Fonds immobiliers, encore solides en 2009?
Loyers, valeur refuge. Peu endettés, et surtout investis en immeubles d’habitation loués, les fonds immobiliers séduisent.
Avec une performance annuelle moyenne de 5% ces cinq dernières années et même un solide rendement de quelque 6% – gains de distribution et plus-values cumulés – par an sur une période de trente ans, selon des données publiées par la Swiss Funds Association, les fonds immobiliers suisses ont de quoi séduire.
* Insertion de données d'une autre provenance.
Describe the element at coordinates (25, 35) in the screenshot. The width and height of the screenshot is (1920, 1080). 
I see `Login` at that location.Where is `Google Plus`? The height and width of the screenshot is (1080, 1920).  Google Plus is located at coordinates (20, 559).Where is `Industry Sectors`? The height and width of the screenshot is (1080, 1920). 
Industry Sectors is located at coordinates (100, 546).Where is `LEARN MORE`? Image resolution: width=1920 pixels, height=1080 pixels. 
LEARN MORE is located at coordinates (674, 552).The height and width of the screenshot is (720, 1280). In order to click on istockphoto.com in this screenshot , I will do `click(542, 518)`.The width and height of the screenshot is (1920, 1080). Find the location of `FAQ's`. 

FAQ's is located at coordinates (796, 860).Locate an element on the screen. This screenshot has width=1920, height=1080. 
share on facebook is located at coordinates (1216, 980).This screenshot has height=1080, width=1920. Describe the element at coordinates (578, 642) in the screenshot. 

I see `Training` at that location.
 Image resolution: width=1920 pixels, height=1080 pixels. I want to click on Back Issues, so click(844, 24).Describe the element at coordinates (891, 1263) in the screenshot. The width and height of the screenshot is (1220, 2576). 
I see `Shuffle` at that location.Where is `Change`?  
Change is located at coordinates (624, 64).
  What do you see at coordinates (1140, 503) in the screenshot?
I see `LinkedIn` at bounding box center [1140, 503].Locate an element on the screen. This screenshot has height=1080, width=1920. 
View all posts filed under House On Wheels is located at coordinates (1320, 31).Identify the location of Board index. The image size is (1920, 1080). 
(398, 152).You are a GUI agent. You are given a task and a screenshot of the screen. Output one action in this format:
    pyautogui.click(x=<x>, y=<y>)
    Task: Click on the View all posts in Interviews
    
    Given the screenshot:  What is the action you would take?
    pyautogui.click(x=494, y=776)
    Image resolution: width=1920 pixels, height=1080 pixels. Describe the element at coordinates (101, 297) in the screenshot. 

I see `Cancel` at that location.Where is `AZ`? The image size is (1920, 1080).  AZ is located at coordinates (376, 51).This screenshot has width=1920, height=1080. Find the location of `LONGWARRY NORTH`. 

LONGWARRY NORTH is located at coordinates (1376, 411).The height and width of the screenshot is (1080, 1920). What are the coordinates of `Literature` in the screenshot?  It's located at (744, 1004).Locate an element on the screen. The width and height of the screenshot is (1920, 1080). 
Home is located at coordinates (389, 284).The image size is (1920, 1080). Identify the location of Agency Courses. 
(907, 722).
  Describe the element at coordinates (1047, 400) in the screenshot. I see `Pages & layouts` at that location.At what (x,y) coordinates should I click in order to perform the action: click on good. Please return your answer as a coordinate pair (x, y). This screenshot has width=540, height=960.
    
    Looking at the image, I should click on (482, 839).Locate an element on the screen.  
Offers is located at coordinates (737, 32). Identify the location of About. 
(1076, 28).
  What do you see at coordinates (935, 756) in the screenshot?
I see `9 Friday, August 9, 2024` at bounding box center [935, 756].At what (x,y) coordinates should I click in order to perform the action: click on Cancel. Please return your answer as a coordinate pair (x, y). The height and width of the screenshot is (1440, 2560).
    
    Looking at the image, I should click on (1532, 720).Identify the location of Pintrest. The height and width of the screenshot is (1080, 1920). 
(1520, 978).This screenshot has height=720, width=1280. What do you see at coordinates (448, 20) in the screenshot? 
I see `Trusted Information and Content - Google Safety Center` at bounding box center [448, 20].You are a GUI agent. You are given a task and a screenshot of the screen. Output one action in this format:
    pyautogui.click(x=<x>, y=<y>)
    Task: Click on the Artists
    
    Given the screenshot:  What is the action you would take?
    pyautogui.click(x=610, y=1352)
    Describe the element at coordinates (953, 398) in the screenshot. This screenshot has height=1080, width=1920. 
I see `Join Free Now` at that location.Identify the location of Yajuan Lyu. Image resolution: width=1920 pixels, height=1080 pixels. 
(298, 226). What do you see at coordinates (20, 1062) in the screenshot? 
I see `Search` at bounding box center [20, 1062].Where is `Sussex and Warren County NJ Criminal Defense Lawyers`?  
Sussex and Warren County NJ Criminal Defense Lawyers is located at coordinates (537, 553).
Notamment les investisseurs désireux de percevoir un revenu régulier combiné à une appréciation du capital sur longue durée. Et de fait, ils séduisent de plus en plus: quelque 24 milliards de francs étaient placés sur des fonds immobiliers de droit suisse à la fin de septembre 2008, contre 18 milliards trois ans plus tôt. Majoritairement détenteurs d’immeubles d’habitation loués, les fonds de placement immobiliers sont moins sujets aux variations de valeurs que les titres des sociétés anonymes immobilières cotées, plus souvent investies dans des locaux commerciaux.
Rassurants loyers. De plus, ces dernières peuvent pratiquer un fort effet de levier, n’étant pas contraintes de respecter un ratio maximal d’endettement. Au contraire des fonds immobiliers qui ne peuvent pas afficher une dette supérieure à la moitié de leur fortune. La plupart s’en tenant d’ailleurs à un taux d’endettement plus prudent de 10 à 30%. Autant d’éléments constitutifs de sécurité du revenu – en sus du fait que les rendements sont décorrélés de l’évolution des autres marchés financiers – qui pourraient transformer les fonds immobiliers en valeurs refuges de l’épargne de long terme, en ces temps de vives turbulences à la Bourse. Ce serait oublier un peu vite qu’un fort ralentissement économique ne serait pas sans effet sur le montant des loyers perçus. La pierre papier a sa place dans un portefeuille diversifié, sans se transformer pour autant en pierre philosophale des plus-values assurées.